Learning

In this section we provide few learning scenarios for circuits. In general, learning tasks for PCs can be separted into two categories: parameter learning and structure learning.

Learn a Circuit

You can use learn_circuit to learn a probabilistic circuit from the data (both parameter and structure learning).

using LogicCircuits
using ProbabilisticCircuits
train_x, valid_x, test_x = twenty_datasets("nltcs")

pc = learn_circuit(train_x; maxiter=100);

"PC: $(num_nodes(pc)) nodes, $(num_parameters(pc)) parameters. " *
"Train log-likelihood is $(log_likelihood_avg(pc, train_x))"
"PC: 786 nodes, 545 parameters. Train log-likelihood is -6.20044908456545"

Learning a circuit from missing data

You can use learn_circuit_miss to learn a probabilistic circuit from missing data, i.e. some feature could be missing for each data point.

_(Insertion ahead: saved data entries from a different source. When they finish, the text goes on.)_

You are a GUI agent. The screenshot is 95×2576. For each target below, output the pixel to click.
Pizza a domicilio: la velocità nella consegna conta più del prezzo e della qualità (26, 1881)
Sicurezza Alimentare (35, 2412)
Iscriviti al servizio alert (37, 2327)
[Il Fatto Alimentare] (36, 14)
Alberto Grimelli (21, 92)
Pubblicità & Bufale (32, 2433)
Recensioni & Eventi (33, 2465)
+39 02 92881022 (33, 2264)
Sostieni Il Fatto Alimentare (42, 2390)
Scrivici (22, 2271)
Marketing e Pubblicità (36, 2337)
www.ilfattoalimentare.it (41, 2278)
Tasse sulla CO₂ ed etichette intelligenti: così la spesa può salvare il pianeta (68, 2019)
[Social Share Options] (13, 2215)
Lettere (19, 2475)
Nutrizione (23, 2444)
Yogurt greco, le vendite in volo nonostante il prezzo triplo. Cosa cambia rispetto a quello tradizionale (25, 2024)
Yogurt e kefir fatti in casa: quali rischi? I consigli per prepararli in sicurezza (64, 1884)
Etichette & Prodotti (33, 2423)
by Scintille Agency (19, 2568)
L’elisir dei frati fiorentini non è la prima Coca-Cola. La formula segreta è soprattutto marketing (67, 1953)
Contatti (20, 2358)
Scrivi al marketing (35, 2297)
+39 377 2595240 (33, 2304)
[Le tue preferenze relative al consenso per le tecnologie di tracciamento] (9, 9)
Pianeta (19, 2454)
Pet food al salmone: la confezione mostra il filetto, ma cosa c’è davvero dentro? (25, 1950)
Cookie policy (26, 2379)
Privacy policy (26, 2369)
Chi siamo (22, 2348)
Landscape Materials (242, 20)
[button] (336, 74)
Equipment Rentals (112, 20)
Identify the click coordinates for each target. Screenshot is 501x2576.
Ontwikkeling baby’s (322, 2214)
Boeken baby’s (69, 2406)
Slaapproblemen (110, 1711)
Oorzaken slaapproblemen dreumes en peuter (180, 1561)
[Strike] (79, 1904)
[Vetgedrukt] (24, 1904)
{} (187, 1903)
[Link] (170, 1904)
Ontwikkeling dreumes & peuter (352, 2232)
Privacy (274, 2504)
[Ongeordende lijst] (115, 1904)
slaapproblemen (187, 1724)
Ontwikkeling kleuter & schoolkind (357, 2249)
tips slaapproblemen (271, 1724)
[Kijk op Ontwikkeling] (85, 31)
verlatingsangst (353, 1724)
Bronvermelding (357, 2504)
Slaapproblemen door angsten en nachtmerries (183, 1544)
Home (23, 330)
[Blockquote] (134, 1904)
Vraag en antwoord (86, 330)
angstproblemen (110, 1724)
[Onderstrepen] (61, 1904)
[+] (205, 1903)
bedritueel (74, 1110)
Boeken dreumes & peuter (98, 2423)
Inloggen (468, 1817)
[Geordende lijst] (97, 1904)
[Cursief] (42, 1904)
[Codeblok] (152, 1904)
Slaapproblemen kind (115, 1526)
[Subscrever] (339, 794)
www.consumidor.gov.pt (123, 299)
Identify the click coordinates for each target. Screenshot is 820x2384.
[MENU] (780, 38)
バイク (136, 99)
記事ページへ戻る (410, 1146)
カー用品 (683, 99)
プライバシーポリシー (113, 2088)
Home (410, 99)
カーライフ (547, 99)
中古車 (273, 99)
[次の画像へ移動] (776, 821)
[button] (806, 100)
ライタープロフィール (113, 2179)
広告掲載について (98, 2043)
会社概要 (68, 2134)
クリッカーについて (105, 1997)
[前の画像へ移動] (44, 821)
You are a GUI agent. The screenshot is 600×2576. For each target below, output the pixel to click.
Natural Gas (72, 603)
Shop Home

train_x_miss = make_missing_mcar(train_x; keep_prob=0.9)
pc = learn_circuit_miss(train_x_miss; maxiter=100);

"PC: $(num_nodes(pc)) nodes, $(num_parameters(pc)) parameters. " *
"Train marginal-log-likelihood is $(marginal_log_likelihood_avg(pc, train_x))"
"PC: 315 nodes, 238 parameters. Train marginal-log-likelihood is -6.512186"

Learn a mixture of circuits

We also support learning mixture of circuits using the Strudel algorithm (learn_strudel).

using LogicCircuits
using ProbabilisticCircuits
using Statistics

train_x, valid_x, test_x = twenty_datasets("nltcs")

spc, component_weights, lls = learn_strudel(train_x; num_mix = 10, init_maxiter = 20, em_maxiter = 100);

"SPC: $(num_nodes(spc)) nodes, $(num_parameters(spc)) parameters. " *
"Train log-likelihood is $(mean(lls))"
"SPC: 305 nodes, 1960 parameters. Train log-likelihood is -5.9778812998785735"

Learn a circuit from logical constraints and data

There are several ways to learn a probabilistic circuit consistent with logical constraints. Juice currently supports the following:

  1. Compilation from an SDD;
  2. Compilation from a BDD;
  3. Relaxation through sample_psdd.

Compilation from an SDD

A circuit (more specifically a PSDD) can be easily constructed from an SDD by simply calling the compile function.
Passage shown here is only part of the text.